Friday, November 26, 2010

moderation itself can be a kind of extreme


being alone, it can be quite romantic
like Jacques Cousteau underneath the Atlantic
a fantastic voyage to parts unknown
going to depths where the sun's never shone
and I fascinate myself when I'm alone

This year I have to spend many, many more hours alone, or in the company of strangers, than I will ever have to again. I must spend hours away from sincere conversation and plunged into the fast-paced busyness that keeps us all forgetting what it is like to sit and think. It will be several months before I will be able to break free from this measured and constant existence, so I have decided that I must make something from it.

I haven't had this many hours in the pleasure of my own company at any point in my life. I have always been surrounded by family, then friends, then partners - mixed into the cacophony of other people's thoughts. Due to this, among other reasons, I never developed a deep sense of my own thoughts. I instead became an excellent listener, thinker, re-arranger of other people's problems so that they may be able to see them anew. I became so good at this, and felt so satisfied in being helpful to others, that I rarely spent time in the depths of my own mind.

This year is different. Although I could have probably gone my whole life in this previous state if given the right situations, the circumstances of this year make this impossible. So, I am going to make like Andrew Bird and learn to fascinate myself. I must first remind myself that this is a useful endeavor, and not get caught in the pull of meaningless socializing. I want my relationships always to be sincere, and must truly fight against getting caught in the tides of insubstantial gatherings.
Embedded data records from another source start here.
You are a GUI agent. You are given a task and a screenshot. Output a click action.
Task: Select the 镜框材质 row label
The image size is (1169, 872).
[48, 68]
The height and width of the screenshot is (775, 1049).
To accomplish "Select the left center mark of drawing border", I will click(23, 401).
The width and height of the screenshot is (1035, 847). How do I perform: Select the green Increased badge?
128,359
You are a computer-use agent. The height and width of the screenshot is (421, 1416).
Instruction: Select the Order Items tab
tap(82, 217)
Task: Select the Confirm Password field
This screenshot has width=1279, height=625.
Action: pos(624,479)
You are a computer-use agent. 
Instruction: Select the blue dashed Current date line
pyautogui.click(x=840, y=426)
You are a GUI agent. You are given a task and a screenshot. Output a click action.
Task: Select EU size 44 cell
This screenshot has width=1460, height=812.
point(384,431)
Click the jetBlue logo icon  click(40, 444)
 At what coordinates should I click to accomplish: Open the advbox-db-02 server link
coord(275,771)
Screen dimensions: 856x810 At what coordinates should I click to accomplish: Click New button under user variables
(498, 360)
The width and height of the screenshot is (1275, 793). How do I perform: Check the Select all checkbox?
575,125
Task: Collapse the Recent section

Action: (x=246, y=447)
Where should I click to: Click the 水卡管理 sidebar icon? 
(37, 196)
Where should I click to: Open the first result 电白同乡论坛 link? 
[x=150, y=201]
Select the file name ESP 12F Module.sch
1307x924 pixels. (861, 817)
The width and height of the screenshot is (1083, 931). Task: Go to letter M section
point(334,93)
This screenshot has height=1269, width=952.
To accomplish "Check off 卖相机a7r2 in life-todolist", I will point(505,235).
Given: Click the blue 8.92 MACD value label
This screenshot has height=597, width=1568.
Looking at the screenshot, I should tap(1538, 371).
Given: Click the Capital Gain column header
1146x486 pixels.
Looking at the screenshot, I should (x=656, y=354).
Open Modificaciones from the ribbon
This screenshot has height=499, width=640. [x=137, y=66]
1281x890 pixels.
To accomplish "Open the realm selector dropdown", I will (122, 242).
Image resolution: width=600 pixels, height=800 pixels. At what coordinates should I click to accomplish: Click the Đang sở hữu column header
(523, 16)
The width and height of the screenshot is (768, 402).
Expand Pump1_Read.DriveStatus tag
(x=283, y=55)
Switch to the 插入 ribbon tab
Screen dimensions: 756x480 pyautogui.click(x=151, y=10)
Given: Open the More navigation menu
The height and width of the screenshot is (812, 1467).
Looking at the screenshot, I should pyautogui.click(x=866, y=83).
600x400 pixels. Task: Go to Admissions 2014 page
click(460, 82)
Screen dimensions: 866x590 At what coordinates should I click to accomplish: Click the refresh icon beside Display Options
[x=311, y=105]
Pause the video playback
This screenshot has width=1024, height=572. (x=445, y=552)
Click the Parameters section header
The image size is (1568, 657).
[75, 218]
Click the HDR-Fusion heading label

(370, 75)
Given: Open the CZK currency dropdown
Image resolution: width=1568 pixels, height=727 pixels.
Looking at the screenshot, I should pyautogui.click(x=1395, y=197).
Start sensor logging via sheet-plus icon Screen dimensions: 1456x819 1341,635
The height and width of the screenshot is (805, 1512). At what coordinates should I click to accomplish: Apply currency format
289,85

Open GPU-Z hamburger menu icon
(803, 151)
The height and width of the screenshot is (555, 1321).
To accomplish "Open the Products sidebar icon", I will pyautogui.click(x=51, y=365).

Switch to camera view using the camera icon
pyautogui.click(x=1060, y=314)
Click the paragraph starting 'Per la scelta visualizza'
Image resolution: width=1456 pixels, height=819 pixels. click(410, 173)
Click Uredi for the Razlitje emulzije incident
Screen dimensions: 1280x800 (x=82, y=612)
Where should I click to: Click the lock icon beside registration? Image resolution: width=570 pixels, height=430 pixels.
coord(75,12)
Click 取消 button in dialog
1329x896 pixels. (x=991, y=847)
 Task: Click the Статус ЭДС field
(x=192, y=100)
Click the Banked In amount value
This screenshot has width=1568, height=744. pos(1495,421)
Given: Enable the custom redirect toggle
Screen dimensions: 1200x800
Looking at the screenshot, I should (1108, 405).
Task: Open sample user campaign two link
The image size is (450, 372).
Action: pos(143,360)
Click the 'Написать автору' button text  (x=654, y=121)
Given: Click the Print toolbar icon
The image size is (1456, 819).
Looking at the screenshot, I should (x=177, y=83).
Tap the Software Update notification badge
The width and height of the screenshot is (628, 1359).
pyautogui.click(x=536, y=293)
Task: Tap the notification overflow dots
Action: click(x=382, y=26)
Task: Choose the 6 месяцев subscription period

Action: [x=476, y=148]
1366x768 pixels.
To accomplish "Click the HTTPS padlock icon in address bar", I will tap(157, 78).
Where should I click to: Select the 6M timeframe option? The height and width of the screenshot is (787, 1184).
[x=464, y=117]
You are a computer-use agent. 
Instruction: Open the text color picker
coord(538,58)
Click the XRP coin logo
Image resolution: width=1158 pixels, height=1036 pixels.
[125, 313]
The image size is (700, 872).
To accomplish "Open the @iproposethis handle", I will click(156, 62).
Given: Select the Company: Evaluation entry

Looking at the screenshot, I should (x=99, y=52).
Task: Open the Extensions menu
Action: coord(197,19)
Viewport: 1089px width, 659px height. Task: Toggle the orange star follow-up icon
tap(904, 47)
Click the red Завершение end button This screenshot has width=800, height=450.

There is so little sanctity for time spent alone in the comfort of one's own thoughts. It is like people are afraid of what they'll find. Any time alone is spent flooding the senses with input from phones or tvs or computers. No great philosophy has ever been written in the state. Only when I respect this act of being alone can I then learn to use it for growth. I can let myself indulge in the sensory history that is revealed in novels, I can learn to stand over a flame in the kitchen and use it to magically transform food, I can just gaze at the blazing afternoon late fall sunlight that pierces through the water glass on my counter, setting it aglow in warmth and life. Quite romantic, indeed.